Jongin menutup pintu dengan kasar. Membuat Sehun sedikit gemetar. Tatapan serius Jongin membuat jantung Sehun berdegup kencang. Ia merona hanya dengan tatapan mata saja.

"Katakan padaku!" Suara Jongin penuh amarah.

"Katakan apa?"

"Kau menyukaiku."

"Aku tidak menyukaimu."

"Katakan lagi!" Jongin mendekat. Menghimpit tubuh Sehun di antara dirinya dan dinding.

"Aku...tidak...," ucapan Sehun terhenti. Jongin terlalu dekat hingga membuatnya tak dapat berbicara normal.

"Katakan," Jongin menempelkan dahinya dengan Sehun hingga hidung mereka bertemu.

"A,.. aku...,"

"Apa?"

"Menyukaimu," Sehun merutuk dalam hati.

Chuu~

Jongin menyunggingkan senyum tipis sebelum akhirnya melumat pelan bibir Sehun. Sehun membalasnya. Dan itu adalah tindakan paling tidak rasional yang pernah ia lakukan.
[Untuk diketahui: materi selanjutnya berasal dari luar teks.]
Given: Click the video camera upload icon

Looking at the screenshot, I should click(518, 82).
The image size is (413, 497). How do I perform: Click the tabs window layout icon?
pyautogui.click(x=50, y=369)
"Kau milikku, arraseo?" Jongin mengatakannya sambil mendekap tubuh Sehun.

"Aku memang mnyukaimu, tapi fakta itu tidak bisa membuatmu memberikan klaim atas diriku. Aku adalah milikku sendiri."

"Mwoya? Apa kau tidak tahu perjuanganku untuk bisa selalu melihatmu?"

Sehun menggeleng.

"Kau pikir kenapa aku harus melanggar peraturan sekolah sedangkan ayahku adalah kepala sekolah?"

"Bagaimana aku bisa tahu?"

"Bodoh. Kau benar-benar bodoh."

Dan Jongin mencumbu bibir Sehun lagi. Mengabaikan tindakan konyol yang ia lakukn selama ini hanya untuk bertemu dengan Sehun. Sangat tidak rasional. Bukankah cinta memang seperti itu?

.

.

.

THE END

.

.

.

Ff one shoot yang sangat pendek. Dan gaje as always.